24. Does the government inappropriately detain or imprison identified trafficking victims? Does the government punish, penalize, or detain trafficking victims for unlawful acts committed as a result of being subjected to trafficking, such as forgery of documents, illegal immigration, unauthorized employment, prostitution, theft, or drug production or transport? Does law enforcement screen for trafficking victims when arresting individuals in prostitution?

25. What efforts has the government made to prevent human trafficking? Are there laws prohibiting employers or labor agents from confiscating workers' passports or travel documents, switching contracts without the workers' consent, or withholding payment of salaries as a means of keeping workers in a state of compelled service? Are these laws implemented to hold violators accountable and/or are such crimes investigated by law enforcement as potential indicators of trafficking?

26. Do authorities conduct criminal investigations when indicators of trafficking are identified in the context of labor inspections?

27. Does the government operate a hotline for potential victims?
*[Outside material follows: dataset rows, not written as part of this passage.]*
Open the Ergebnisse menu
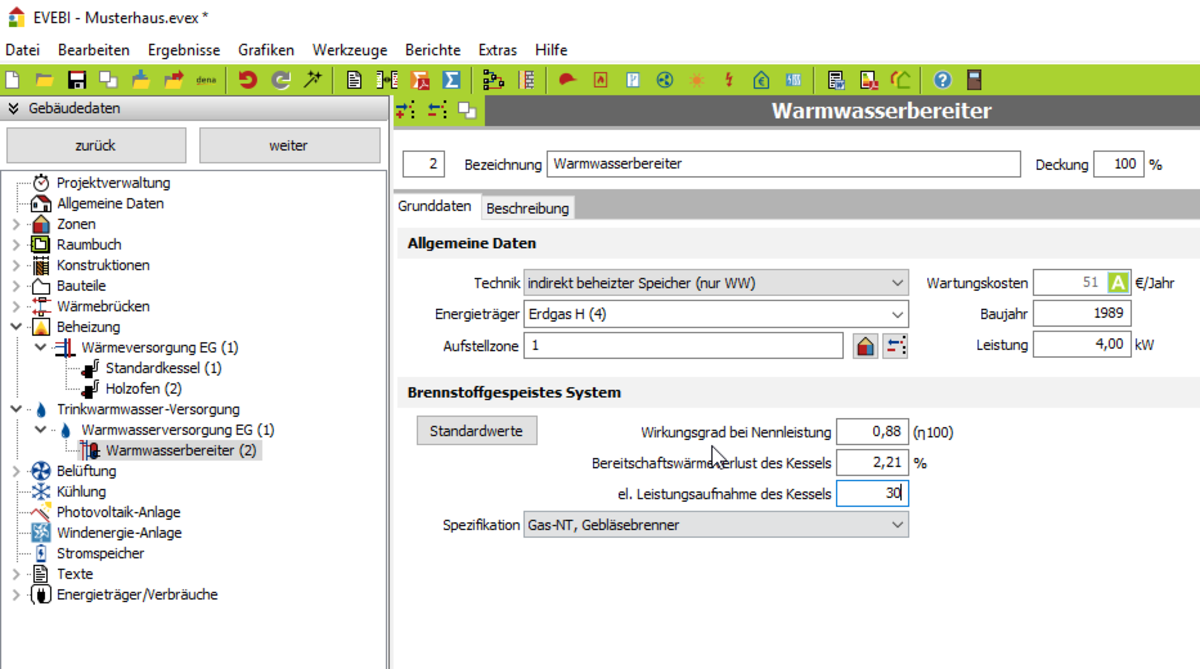The height and width of the screenshot is (669, 1200). tap(184, 50)
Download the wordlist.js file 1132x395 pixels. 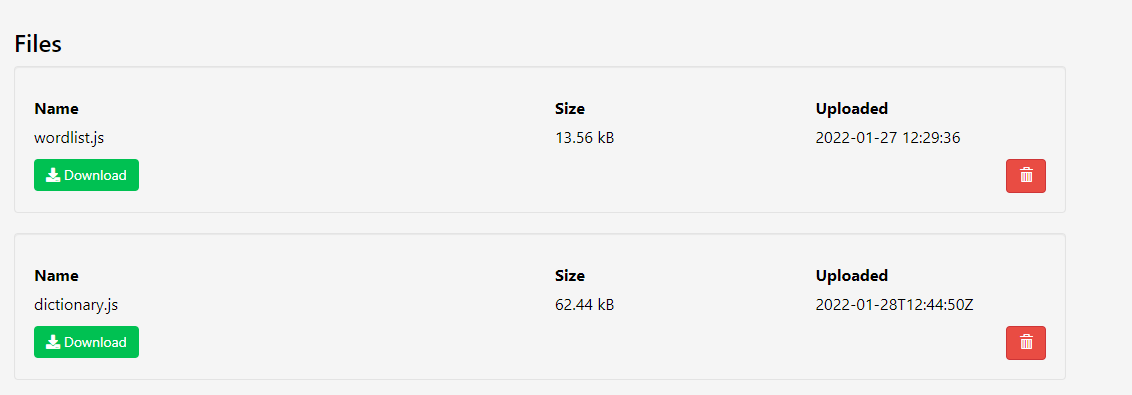click(86, 175)
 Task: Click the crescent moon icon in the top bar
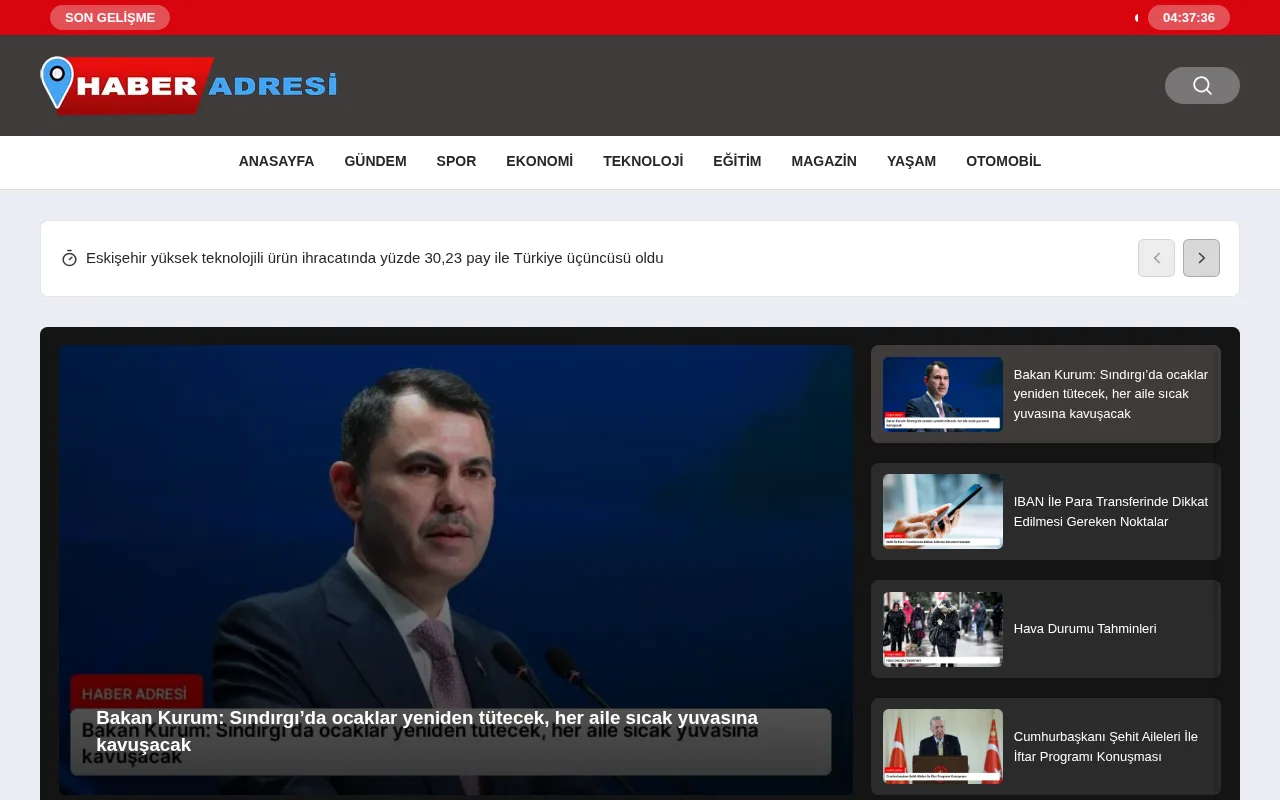tap(1136, 17)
If so, how many calls did the hotline receive? What are the hours of operation? What languages are spoken? How many victims were identified as a result of calls to the hotline? Were any investigations initiated as a result of calls to the hotline?
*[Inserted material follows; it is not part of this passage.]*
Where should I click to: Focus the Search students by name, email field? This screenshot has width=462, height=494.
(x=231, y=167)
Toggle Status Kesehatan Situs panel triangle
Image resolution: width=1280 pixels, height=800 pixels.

28. Has the government entered into effective bilateral, multilateral, or regional information-sharing and cooperation arrangements that have Start Printed Page 63557resulted in concrete and measureable outcomes?
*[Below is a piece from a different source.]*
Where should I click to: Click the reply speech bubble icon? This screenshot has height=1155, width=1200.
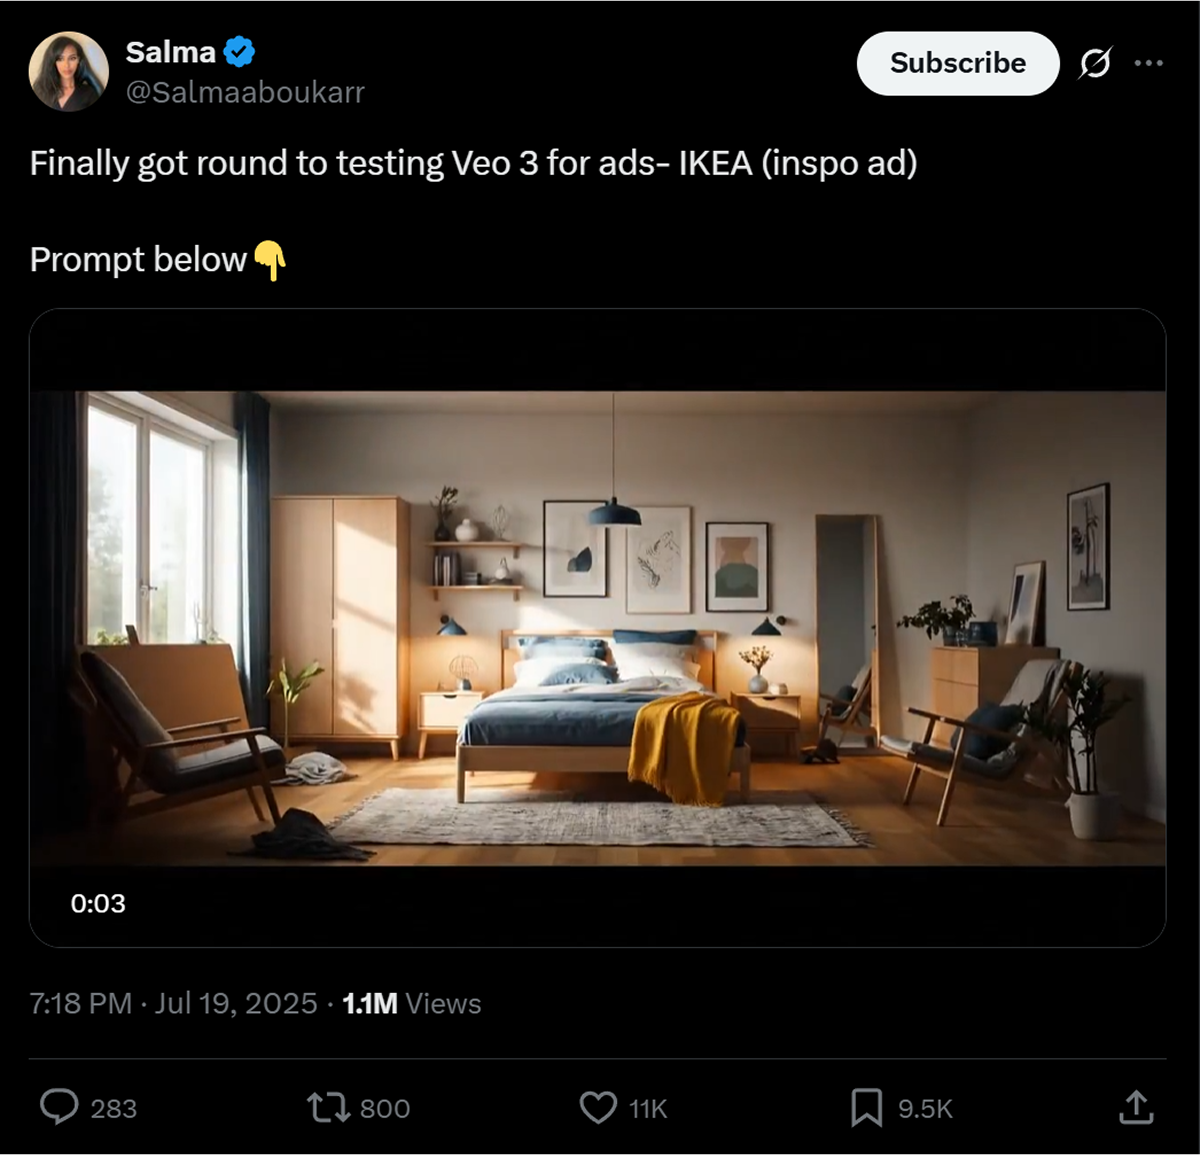click(59, 1107)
29. Did the government provide assistance to other governments in combating trafficking in persons through trainings or other assistance programs?

30. Does the government have effective policies or laws regulating foreign labor recruitment, including the activities of recruitment agencies and individual recruiters, both licensed and unlicensed? What efforts did the government make to punish labor recruiters or brokers involved in the recruitment of workers through knowingly fraudulent offers of employment (including misrepresenting wages, working conditions, location, or nature of the job), charging workers of excessive fees for migration or job placement, retention of identity documents with an aim to control job seekers, or recruitment of workers in hazardous or unsafe work? What steps did the government take to minimize the trafficking risks faced by migrant workers departing from or arriving in the country and to raise awareness among potential labor migrants about the risks of human trafficking, legal limits on recruitment fees, or their rights while abroad? What agreements does the government have with either sending or receiving countries of migrant labor regarding safe and responsible recruitment? Are domestic workers (both nationals of the country and foreigners) protected under existing labor laws?

31. What measures has the government taken to reduce the participation by nationals of the country in international and domestic child sex tourism? If any of the country's nationals are perpetrators of child sex tourism, do the country's child sexual abuse laws allow the prosecution of suspected sex tourists for crimes committed abroad?

32. What measures did the government take to establish the identity of local populations, including birth registration and issuance of documentation, citizenship, and nationality?

33. Did the government fund any anti-trafficking information, education, or awareness campaigns? Were these campaigns targeting potential trafficking victims and/or the demand for commercial sex or goods produced with forced labor? Does the government provide financial support to nongovernment organizations working to promote public awareness?

34. Were there government policies, regulations, and agreements relating to migration, labor, trade, and investment that had an impact, positive or negative, on forced labor or sex trafficking or vulnerabilities to such crimes? Please describe how this has impacted anti-trafficking efforts.

35. Please provide additional information and/or recommendations to improve the government's anti-trafficking efforts.

36. Please highlight effective strategies and practices that other governments could consider adopting.

Start Signature

Joel F. Maybury,

Deputy Director, Office to Monitor and Combat Trafficking in Persons, Department of State.